START Data for this task
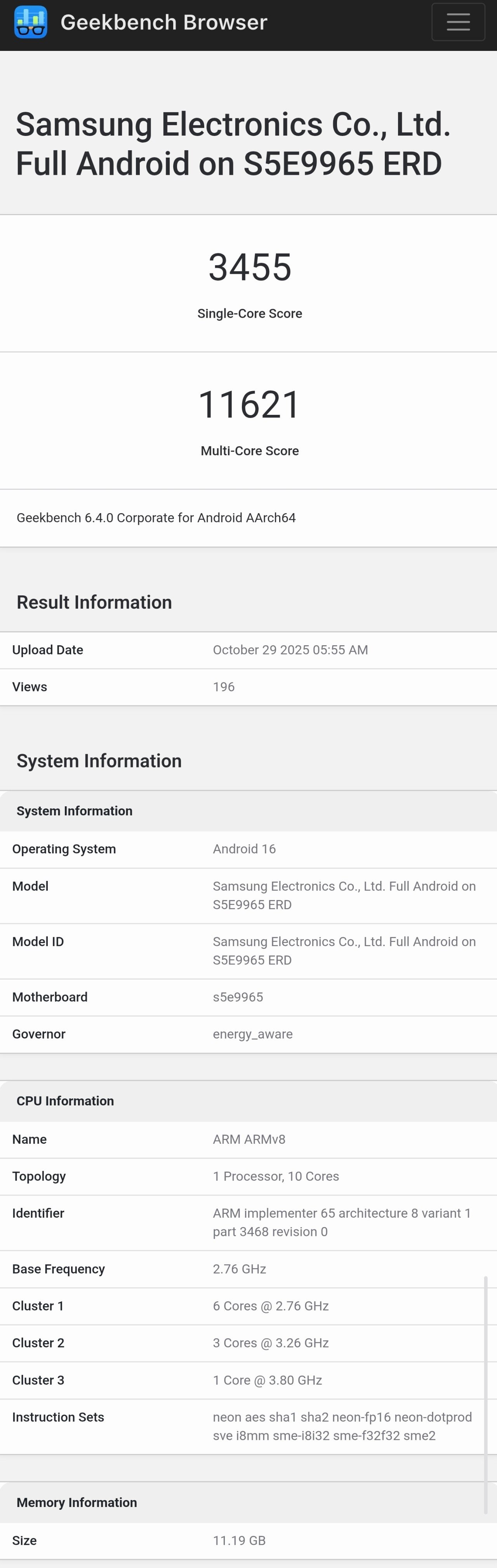
Task: Click the Result Information heading
Action: coord(94,602)
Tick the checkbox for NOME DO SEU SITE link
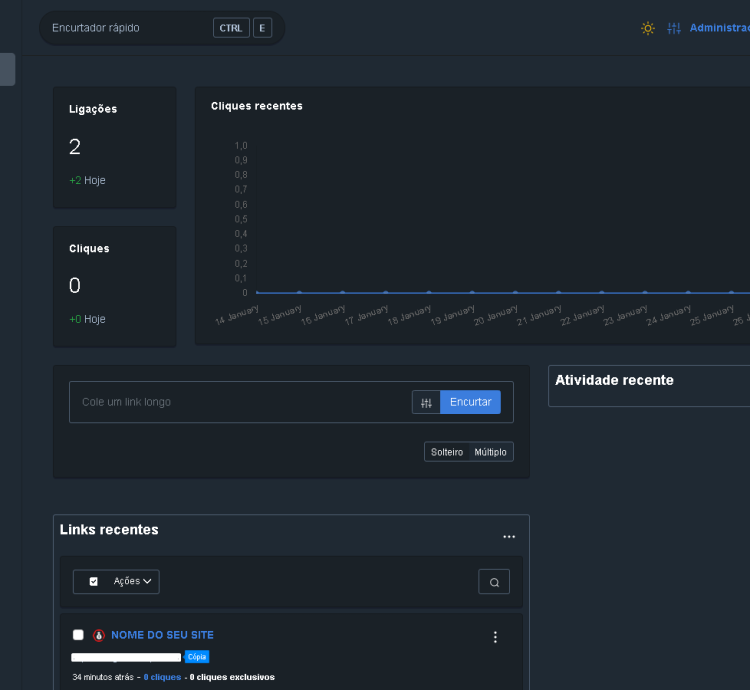Screen dimensions: 750x690 pos(78,635)
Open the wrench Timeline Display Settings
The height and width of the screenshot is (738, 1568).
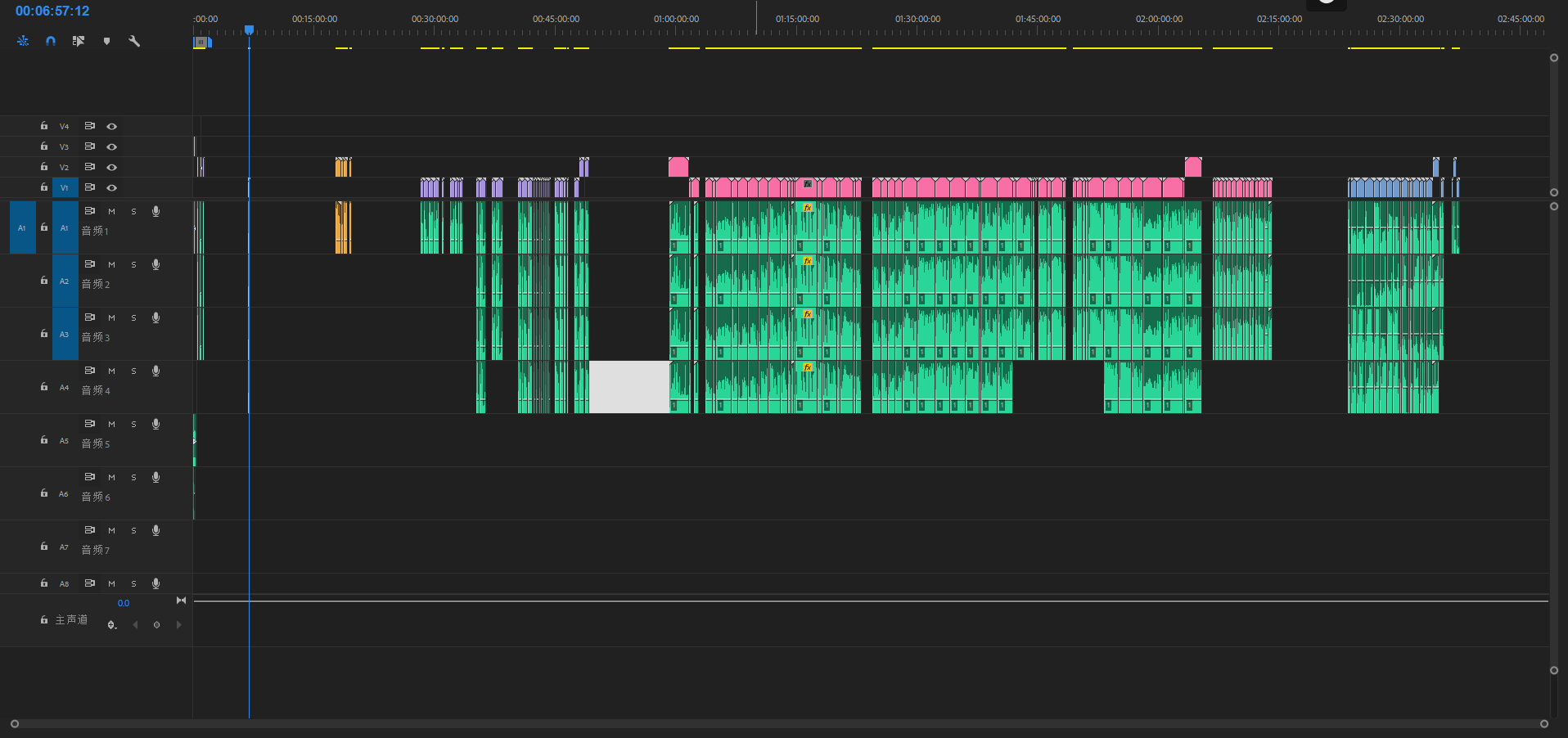click(x=134, y=41)
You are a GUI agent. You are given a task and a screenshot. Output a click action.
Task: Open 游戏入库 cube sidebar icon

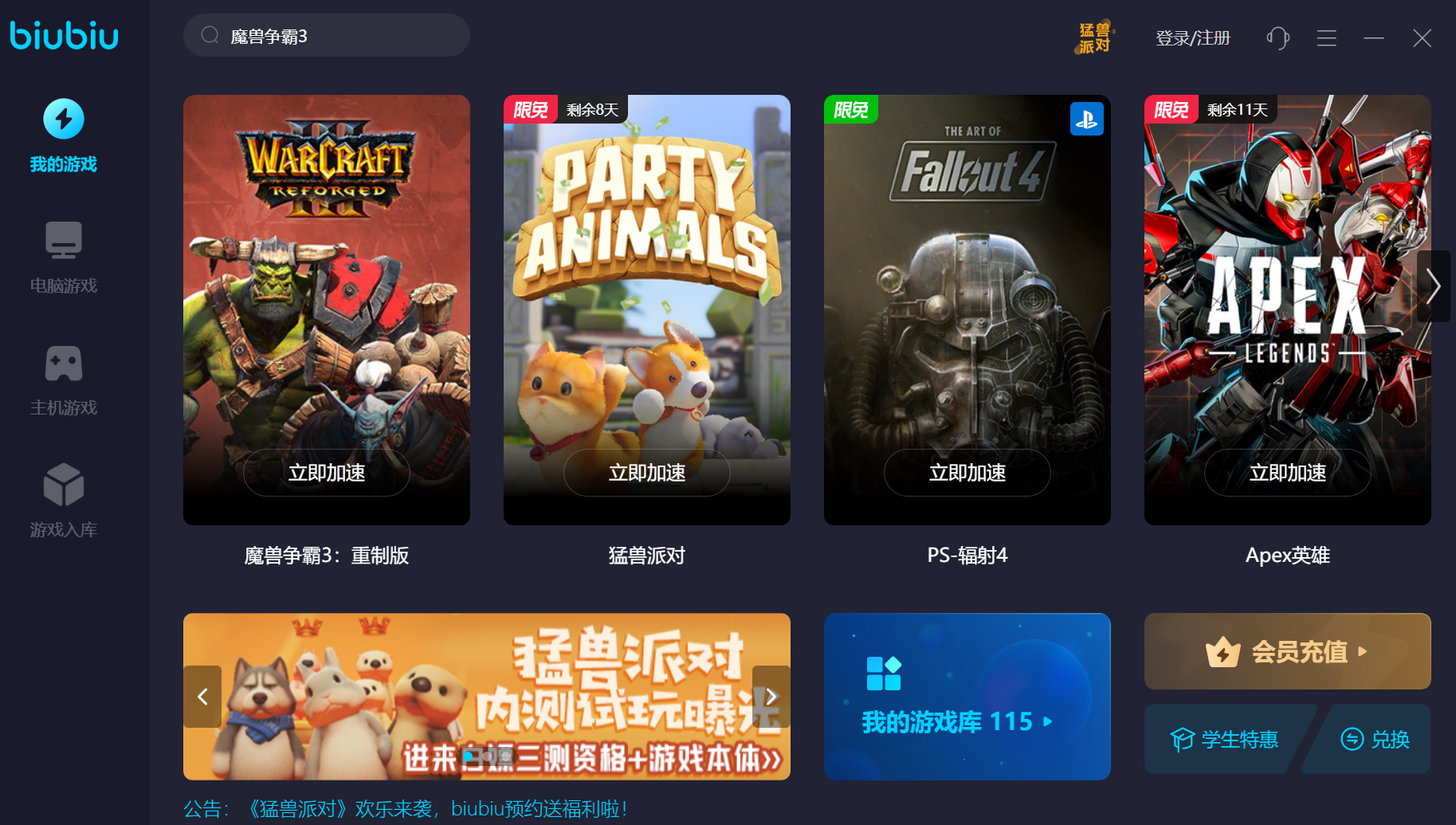(64, 485)
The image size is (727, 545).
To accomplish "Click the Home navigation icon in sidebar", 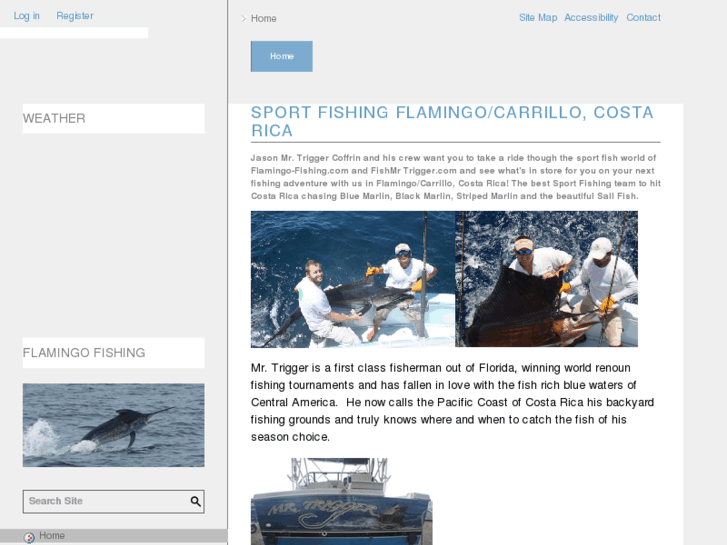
END Data for this task
Only the lines from the one with "Tick the checkbox for NOME DO SEU SITE link" through the final line of the entries belong in the answer, set down exactly, with both ends included and no pictures.

Tick the checkbox for NOME DO SEU SITE link
Screen dimensions: 750x690 pos(78,635)
Open the wrench Timeline Display Settings
The height and width of the screenshot is (738, 1568).
click(x=134, y=41)
You are a GUI agent. You are given a task and a screenshot. Output a click action.
Task: Open 游戏入库 cube sidebar icon

(64, 485)
The image size is (727, 545).
To accomplish "Click the Home navigation icon in sidebar", 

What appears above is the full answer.